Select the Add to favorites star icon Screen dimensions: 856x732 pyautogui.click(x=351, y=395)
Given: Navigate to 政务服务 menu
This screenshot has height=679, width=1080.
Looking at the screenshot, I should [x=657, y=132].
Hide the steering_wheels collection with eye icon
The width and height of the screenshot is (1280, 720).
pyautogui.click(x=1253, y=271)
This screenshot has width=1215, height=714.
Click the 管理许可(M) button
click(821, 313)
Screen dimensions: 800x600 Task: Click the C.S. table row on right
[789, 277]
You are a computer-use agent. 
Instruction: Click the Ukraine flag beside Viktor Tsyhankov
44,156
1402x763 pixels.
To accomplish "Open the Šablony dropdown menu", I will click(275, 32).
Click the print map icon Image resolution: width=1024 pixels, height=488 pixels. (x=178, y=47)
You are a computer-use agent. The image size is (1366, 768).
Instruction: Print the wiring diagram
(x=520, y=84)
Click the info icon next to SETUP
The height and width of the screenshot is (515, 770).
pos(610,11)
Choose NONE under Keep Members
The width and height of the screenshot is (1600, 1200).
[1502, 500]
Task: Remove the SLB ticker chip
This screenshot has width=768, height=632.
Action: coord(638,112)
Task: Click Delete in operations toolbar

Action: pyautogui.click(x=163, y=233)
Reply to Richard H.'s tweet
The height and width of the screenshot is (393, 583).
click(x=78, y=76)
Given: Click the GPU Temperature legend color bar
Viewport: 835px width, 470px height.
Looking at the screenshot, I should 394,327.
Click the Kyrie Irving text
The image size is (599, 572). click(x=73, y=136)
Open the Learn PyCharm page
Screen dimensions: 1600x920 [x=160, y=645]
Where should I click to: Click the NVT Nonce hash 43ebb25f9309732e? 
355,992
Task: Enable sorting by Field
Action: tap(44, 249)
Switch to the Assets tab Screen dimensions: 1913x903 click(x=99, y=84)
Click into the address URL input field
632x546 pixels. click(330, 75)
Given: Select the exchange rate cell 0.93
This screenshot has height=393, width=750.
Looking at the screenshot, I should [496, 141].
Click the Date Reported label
******************************
Your instructions: Print all of the entries exactly as they are written.

Your solution:
Select the Add to favorites star icon Screen dimensions: 856x732 pyautogui.click(x=351, y=395)
Given: Navigate to 政务服务 menu
This screenshot has height=679, width=1080.
Looking at the screenshot, I should [x=657, y=132].
Hide the steering_wheels collection with eye icon
The width and height of the screenshot is (1280, 720).
pyautogui.click(x=1253, y=271)
This screenshot has width=1215, height=714.
Click the 管理许可(M) button
click(821, 313)
Screen dimensions: 800x600 Task: Click the C.S. table row on right
[789, 277]
You are a computer-use agent. 
Instruction: Click the Ukraine flag beside Viktor Tsyhankov
44,156
1402x763 pixels.
To accomplish "Open the Šablony dropdown menu", I will click(275, 32).
Click the print map icon Image resolution: width=1024 pixels, height=488 pixels. (x=178, y=47)
You are a computer-use agent. The image size is (1366, 768).
Instruction: Print the wiring diagram
(x=520, y=84)
Click the info icon next to SETUP
The height and width of the screenshot is (515, 770).
pos(610,11)
Choose NONE under Keep Members
The width and height of the screenshot is (1600, 1200).
[1502, 500]
Task: Remove the SLB ticker chip
This screenshot has width=768, height=632.
Action: coord(638,112)
Task: Click Delete in operations toolbar

Action: pyautogui.click(x=163, y=233)
Reply to Richard H.'s tweet
The height and width of the screenshot is (393, 583).
click(x=78, y=76)
Given: Click the GPU Temperature legend color bar
Viewport: 835px width, 470px height.
Looking at the screenshot, I should 394,327.
Click the Kyrie Irving text
The image size is (599, 572). click(x=73, y=136)
Open the Learn PyCharm page
Screen dimensions: 1600x920 [x=160, y=645]
Where should I click to: Click the NVT Nonce hash 43ebb25f9309732e? 
355,992
Task: Enable sorting by Field
Action: tap(44, 249)
Switch to the Assets tab Screen dimensions: 1913x903 click(x=99, y=84)
Click into the address URL input field
632x546 pixels. click(330, 75)
Given: Select the exchange rate cell 0.93
This screenshot has height=393, width=750.
Looking at the screenshot, I should [496, 141].
Click the Date Reported label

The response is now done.